Isopropyl alcohol does play a role in aromatherapy-as the antiseptic of choice for containers, tools and surfaces. For example, the Aromatherapy Place favors isopropyl alcohol for this use, citing its effectiveness against vegetative bacteria.

Potential

Isopropyl alcohol has been used as an aromatherapy agent by itself. A 2004 study published in the "Journal of Pre-anesthesia Nursing" found that aromatherapy with isopropyl alcohol was equally effective as therapy with peppermint oil in reducing nausea after surgery. However, a placebo of saline had the same effect as the aromatherapy, suggesting that controlled breathing patters have more to do with the benefit than the actual aroma the patients inhaled, according to study authors L.A. Anderson and J.B. Gross. Patients inhaled through their noses and exhaled slowly via their mouths.

Considerations

When isopropyl alcohol is used as an aromatherapy treatment for nausea, a patient can gain relief but be left with a negative emotional reaction, according to Wendy S. Nichols' "The Use of Essential Oil Therapy for Treatment of Post Operative Nausea and Vomiting." The reaction occurs because the smell reminds a person of unpleasant experiences like dental visits or intravenous insertions. Smelling a pleasant aroma, on the other hand, can spark a positive emotional reaction.

Expert Insight

Essential oils are more often diluted with propyl alcohol as opposed to isopropyl alcohol.
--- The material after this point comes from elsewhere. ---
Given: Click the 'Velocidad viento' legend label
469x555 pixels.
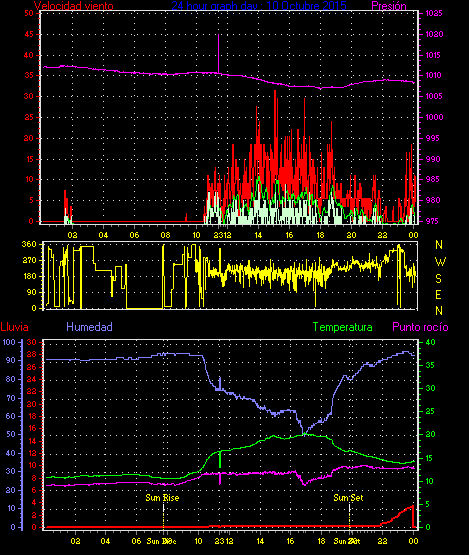Looking at the screenshot, I should pos(74,6).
These alcohols are isomers, meaning they have the same atoms but that these atoms are arranged differently. Isopropyl alcohol is less toxic, less dense and has a lower boiling point than propyl alcohol. It also has a stronger smell, as propyl alcohol has virtually no odor. Propyl alcohol has a lower flash point. Its flammability has caused hazards in some countries such as Taiwan because essential oils sold there often are diluted up to 90 percent with this alcohol and sold as "pure." Many people have suffered serious burns because they put these diluted oils on hot light bulbs, in oil lamps or in shallow dishes over candles, according to "The Chemistry of Essential Oils Made Simple," by David Stewart.